El “río del güije” al que hago referencia no es ni siquiera un río. De hecho, sus conocedores se refieren a él con un diminutivo imposible, fácil de pronunciar y muy incómodo de escribir: “riíto”. El “riíto del güije” es como se le bautizó, tiempo atrás, al menos desde que tengo memoria. Si el güije no existe en el mundo real, menos aún esa palabra en el español.
Los chiquillos del Naranjal no tuvieron tiempo o interés en rebautizar la corriente como arroyo, riachuelo o manantial. Lo importante era disponer de un lugar mítico, un caudal pequeño de agua donde chapotear y camuflarse entre las matas para jugar al escondite, con el plus de la fantasía.
Al menos así era durante mi infancia, cuando frecuentaba los intrincados alrededores de la laguna de oxidación en busca de aventura, explorando lo ya explorado… Bueno, en mi infancia y más adelante, pues mi fascinación por ese manglar nunca ha quedado atrás del todo. Sucede que la posible leyenda de origen no era comentada.
Ninguno de mis compañeros de chapoteo, escondite y exploración conocía por qué se llamaba así aquel lugar, y no he hallado aún al viejo conocedor que me lo explique. El único remedio ha sido suponer. Y cómo no suponer que una visión confusa, una aparición a deshoras o una creencia muy fuerte en lo sobrenatural sean la causa del asunto.
O el afán, ahora que lo pienso, por asustar a sucesivas generaciones. Cualquiera deseoso de hacer pasar malos ratos a los miedosos de turno, premiado únicamente con su propia malicia, pudo haberse inventado un día la existencia de uno de esos duendecillos fluviales que pueblan las historias rurales de esta Isla. Quizá fue cosa de un día, pero quizá surtió tal efecto que los asustados perpetuaron el mito.

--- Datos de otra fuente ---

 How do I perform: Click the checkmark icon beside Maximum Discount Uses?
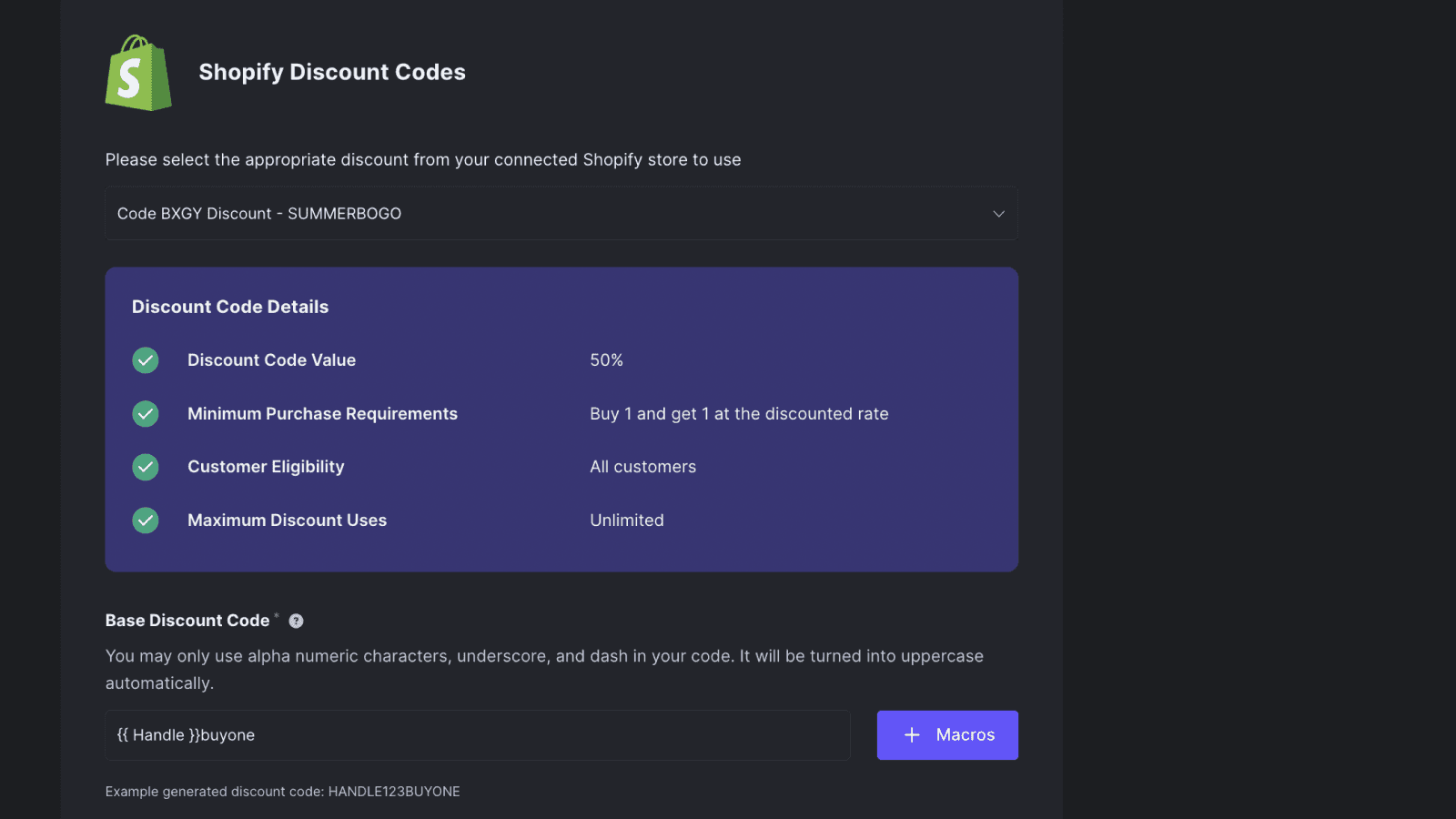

Me yo de aquella fotografía trucada que hace unos años reventó las redes sociales, las pocas que había entonces, cuando las Cuevas de Bellamar tuvieron de pronto un güije burdamente agregado en Photoshop. Y no porque el mío sea más verdadero, sino porque al menos no se anda exhibiendo para resultar interesante. Una fake new simplemente atrae turistas. Una leyenda de extrarradio atrae la memoria, y con ella la emoción.

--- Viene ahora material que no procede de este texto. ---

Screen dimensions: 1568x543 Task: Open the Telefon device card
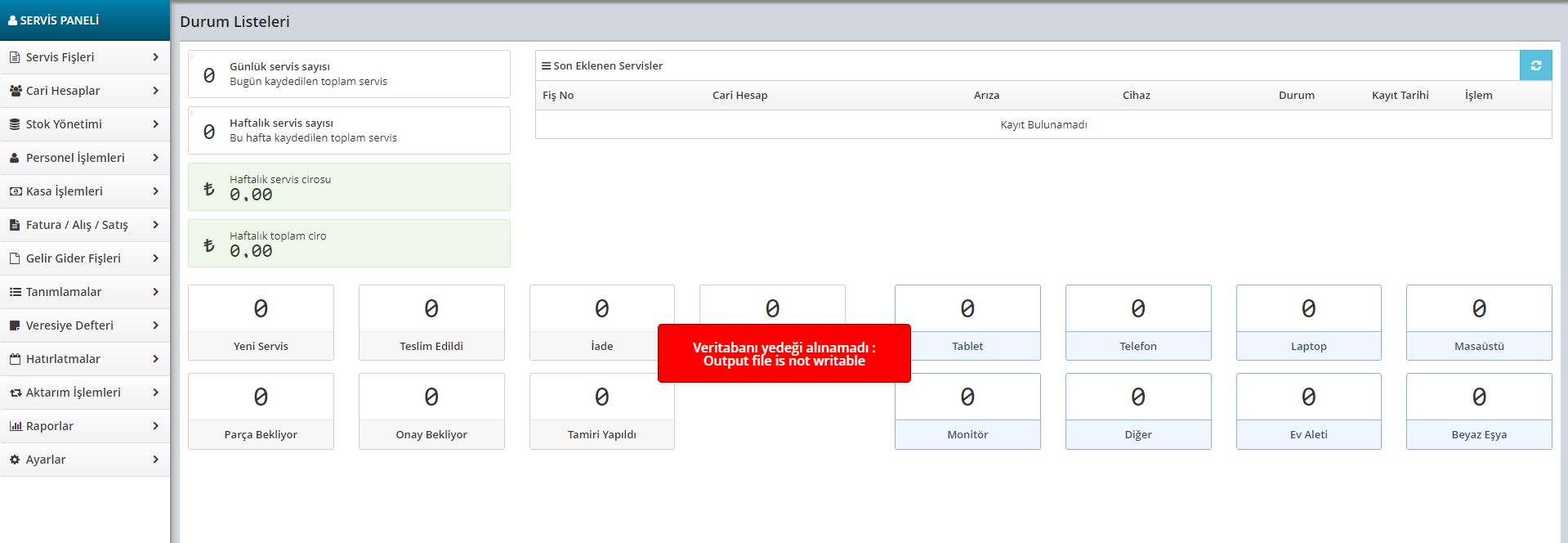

Siempre he creído que lo invisible perturba más, que las criaturas que te rozan la pantorrilla bajo la superficie provocan más escalofríos por segundo que las que puedes señalar desde lejos, riéndote cuando las contemplas en la pantalla de tu celular. Lo comprobé un par de veces en el charco donde tantas veces jugué. Podía ser un majá de agua, pero yo elegía creer en la existencia de un húmedo duendecillo, escurridizo y perturbador.
A todos los niños de mi época nos marcó mucho el que aparecía en El camino de los juglares, ese programa infantil de título tan bello que uno confundía con la palabra jungla y sus derivados. Era negrito, infantil, gracioso y afable, todo lo contrario a la naturaleza ominosa que la cultura popular suele atribuir a los seres oscuros de sus fantasías.

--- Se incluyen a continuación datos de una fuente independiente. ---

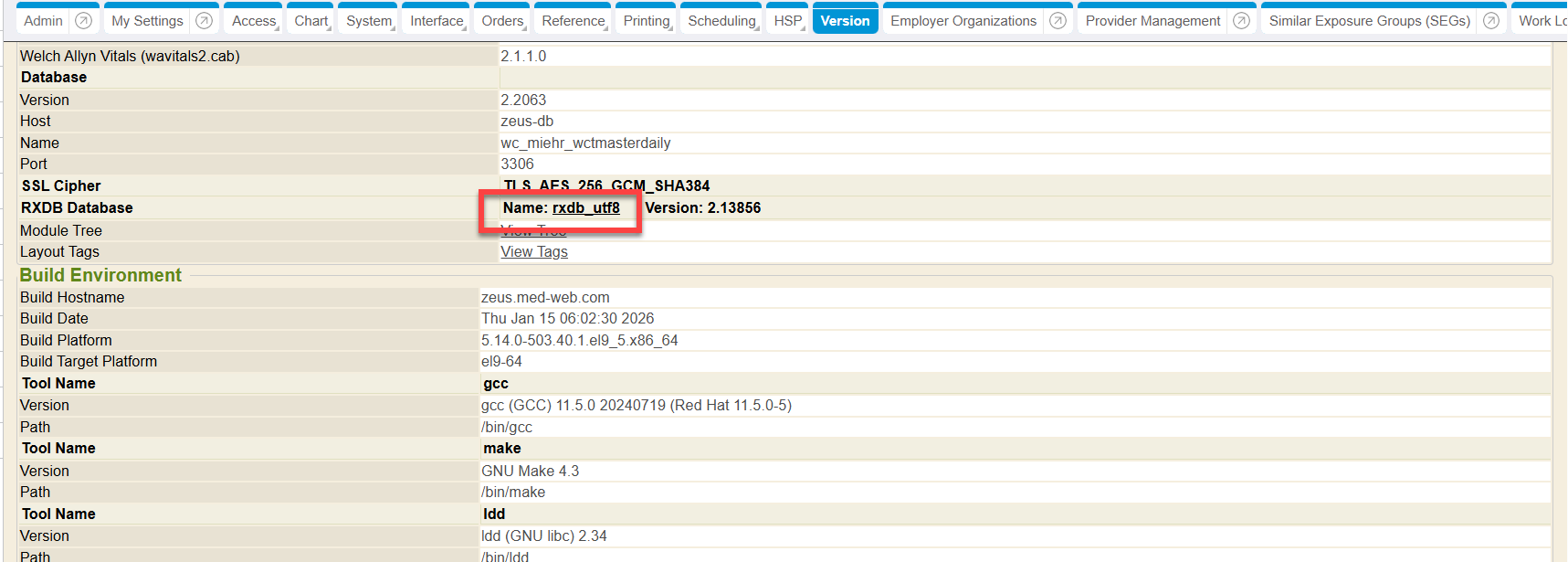Expand the HSP menu tab
The width and height of the screenshot is (1568, 562).
tap(788, 21)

Por eso no era precisamente pavor lo que nos producía la idea de toparnos con un semejante suyo en nuestro paraje habitual.
No obstante, el día en que se me rezagó una chancleta en el fango, a pocos centímetros de profundidad, en cuanto hundí las manos para recuperarla ya no estaba… De haber escuchado una sola risita entre los matorrales a mi alrededor, ese día hubiera empezado a ver de otra forma el mundo.
Tal vez fuese esa mi primera historia por contar de puerta en puerta, como un loco, si la súbita visión de un hombrecillo me hubiese borrado la razón y no me quedase más remedio que recorrer para siempre el camino de los juglares con un cuento de camino.